Only the number is needed: how many lines of the records include "computer"?

*** Begin section ***

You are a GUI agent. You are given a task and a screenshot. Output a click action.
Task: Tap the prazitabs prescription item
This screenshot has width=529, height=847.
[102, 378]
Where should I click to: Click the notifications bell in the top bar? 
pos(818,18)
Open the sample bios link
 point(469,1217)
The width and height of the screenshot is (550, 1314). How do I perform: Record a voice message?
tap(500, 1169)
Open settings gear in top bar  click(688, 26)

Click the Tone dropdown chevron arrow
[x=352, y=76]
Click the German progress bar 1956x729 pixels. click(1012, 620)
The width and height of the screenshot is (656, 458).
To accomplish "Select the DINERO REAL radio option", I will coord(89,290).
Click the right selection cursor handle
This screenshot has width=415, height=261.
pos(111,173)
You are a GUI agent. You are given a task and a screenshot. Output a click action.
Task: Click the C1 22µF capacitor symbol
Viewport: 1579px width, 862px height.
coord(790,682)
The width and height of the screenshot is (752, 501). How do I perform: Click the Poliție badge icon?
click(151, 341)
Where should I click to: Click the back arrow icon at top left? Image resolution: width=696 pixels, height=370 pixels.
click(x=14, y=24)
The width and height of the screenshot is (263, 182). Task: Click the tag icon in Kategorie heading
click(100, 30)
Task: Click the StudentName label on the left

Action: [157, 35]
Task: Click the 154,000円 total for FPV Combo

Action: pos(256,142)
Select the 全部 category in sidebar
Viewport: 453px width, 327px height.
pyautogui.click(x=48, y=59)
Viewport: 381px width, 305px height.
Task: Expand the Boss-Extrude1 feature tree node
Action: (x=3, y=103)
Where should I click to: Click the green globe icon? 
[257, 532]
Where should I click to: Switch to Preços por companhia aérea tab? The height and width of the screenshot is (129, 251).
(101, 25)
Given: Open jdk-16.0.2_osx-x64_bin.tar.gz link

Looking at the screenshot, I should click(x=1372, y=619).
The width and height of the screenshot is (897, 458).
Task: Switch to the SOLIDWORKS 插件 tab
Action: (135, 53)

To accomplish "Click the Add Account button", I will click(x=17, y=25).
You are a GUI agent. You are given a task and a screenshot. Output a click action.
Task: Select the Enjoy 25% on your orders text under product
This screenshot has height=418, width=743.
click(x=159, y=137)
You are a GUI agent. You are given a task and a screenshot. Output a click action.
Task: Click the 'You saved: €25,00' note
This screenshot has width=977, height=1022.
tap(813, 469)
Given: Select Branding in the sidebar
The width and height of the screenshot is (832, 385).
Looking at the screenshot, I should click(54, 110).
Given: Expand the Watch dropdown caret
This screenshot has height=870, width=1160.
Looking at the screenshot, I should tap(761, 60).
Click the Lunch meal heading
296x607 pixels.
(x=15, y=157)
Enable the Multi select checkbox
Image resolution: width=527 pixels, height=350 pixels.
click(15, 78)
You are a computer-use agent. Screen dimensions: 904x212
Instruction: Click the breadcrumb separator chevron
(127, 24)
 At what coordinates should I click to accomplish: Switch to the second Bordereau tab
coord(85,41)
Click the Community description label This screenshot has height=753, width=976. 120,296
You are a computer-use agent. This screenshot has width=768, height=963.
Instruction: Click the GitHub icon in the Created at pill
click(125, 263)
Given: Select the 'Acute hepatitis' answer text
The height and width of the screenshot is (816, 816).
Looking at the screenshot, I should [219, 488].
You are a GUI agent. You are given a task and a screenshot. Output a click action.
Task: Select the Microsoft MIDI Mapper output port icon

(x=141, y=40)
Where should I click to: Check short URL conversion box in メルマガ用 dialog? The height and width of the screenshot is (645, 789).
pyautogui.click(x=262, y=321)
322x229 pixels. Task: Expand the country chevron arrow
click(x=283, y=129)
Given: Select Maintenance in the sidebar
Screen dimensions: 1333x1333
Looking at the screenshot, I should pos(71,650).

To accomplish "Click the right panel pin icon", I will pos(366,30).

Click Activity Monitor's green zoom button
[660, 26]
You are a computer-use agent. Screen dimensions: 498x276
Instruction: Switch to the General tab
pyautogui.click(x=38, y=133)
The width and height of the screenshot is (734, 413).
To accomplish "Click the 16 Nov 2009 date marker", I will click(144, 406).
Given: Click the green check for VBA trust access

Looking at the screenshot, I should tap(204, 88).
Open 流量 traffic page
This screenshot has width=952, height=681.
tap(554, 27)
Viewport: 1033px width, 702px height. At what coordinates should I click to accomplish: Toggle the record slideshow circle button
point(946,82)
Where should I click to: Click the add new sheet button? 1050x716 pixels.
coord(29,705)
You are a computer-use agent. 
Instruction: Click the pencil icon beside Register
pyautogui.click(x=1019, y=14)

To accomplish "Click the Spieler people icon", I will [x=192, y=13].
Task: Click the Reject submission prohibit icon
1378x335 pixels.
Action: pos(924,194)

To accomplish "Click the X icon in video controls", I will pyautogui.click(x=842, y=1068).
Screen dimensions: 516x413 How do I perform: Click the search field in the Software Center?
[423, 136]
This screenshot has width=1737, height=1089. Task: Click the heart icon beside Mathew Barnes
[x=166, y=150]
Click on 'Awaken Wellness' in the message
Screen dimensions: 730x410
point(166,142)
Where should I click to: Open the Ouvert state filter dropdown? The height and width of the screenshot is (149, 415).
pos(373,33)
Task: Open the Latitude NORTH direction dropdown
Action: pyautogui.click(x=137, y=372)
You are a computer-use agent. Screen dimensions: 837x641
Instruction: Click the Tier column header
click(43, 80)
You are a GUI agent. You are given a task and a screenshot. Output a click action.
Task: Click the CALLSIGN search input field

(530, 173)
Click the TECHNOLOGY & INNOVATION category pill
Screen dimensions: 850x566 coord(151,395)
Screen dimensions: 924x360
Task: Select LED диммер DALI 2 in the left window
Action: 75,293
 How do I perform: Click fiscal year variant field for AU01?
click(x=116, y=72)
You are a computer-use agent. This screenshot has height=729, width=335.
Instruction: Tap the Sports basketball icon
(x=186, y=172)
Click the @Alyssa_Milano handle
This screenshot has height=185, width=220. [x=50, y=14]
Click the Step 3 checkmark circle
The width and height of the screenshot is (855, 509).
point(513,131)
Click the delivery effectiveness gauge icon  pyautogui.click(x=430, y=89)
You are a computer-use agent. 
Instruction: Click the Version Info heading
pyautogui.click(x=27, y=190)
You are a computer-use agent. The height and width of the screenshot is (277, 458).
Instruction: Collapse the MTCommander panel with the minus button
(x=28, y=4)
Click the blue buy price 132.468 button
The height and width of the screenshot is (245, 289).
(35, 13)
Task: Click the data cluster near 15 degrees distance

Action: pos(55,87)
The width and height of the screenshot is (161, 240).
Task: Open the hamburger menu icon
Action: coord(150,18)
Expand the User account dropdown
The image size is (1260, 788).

*** End section ***

* **Answer to this problem**
8